As 1 Corinthians 13 emphasizes, we are nothing without love. Peter Haresnape beautifully puts it this way:
“If I speak about courage and justice, and siding with the oppressed, and speaking truth to power no matter the cost, but do not speak about love, I am just a loudmouth orator, a white savior, a shameless self-promoter. If I am excellent at nonviolent communication and I take great pictures, and I know all the latest anti-oppresive lingo, and I can analyze racist systems so as to dismantle them entirely, but I have not love, I am nothing. If I fully embrace the work of prophet and activist and martyr, and get dragged away by the riot police or bombed by the military of my own country, but have not love, that is no use to anyone.
Love is patient, Love survives evil, war, oppression.
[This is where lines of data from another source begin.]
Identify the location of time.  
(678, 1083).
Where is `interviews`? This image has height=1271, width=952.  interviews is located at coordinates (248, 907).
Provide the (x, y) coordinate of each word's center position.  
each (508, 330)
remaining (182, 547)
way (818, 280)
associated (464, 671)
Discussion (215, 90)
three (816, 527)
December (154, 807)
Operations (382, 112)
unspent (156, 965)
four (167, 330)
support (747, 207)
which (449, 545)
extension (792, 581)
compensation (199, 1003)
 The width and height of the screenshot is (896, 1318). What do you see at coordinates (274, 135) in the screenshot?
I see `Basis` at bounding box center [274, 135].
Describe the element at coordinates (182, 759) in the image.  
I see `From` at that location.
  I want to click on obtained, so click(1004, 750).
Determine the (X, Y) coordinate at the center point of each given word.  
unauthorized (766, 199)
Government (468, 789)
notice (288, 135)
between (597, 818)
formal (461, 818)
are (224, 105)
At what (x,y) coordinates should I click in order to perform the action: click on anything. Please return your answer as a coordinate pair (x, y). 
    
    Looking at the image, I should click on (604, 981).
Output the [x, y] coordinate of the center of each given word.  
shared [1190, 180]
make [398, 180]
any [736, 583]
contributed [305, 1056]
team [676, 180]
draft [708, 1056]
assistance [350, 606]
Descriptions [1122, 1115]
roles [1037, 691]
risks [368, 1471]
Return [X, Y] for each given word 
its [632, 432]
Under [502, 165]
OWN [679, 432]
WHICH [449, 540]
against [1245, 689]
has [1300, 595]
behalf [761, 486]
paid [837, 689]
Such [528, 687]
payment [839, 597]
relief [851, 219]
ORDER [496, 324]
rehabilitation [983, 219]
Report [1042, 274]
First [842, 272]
It remains when the teargas clears and the children go back to school. It is still there when the water is protected. Love is kind, not arrogant, not insisting on its own way, but making space for joy and truth even in the hardest circumstance.
Whether it is love between two people, or love of a person for their community, or love of a community for its land, or love of justice and peace and equity, love bears all things, believes all things, hopes all things, endures all things. Love never ends.
Our motivation should be that of Matthew 5:16, “let your light shine before others, that they may see your good deeds and glorify your Father in heaven.” Haresnape continued: "What remains when all is stripped away is three things: faith that the flawed world as we see it is not all that there is; Hope that the next generation will live in a better world; and Love to give us the strength and motivation to build it. The greatest of these is love." In our effort to love, first we must practice spiritual disciplines such as prayer to truly hear, believe, and know the abundant love of Christ so that we genuinely love others as He first loved us.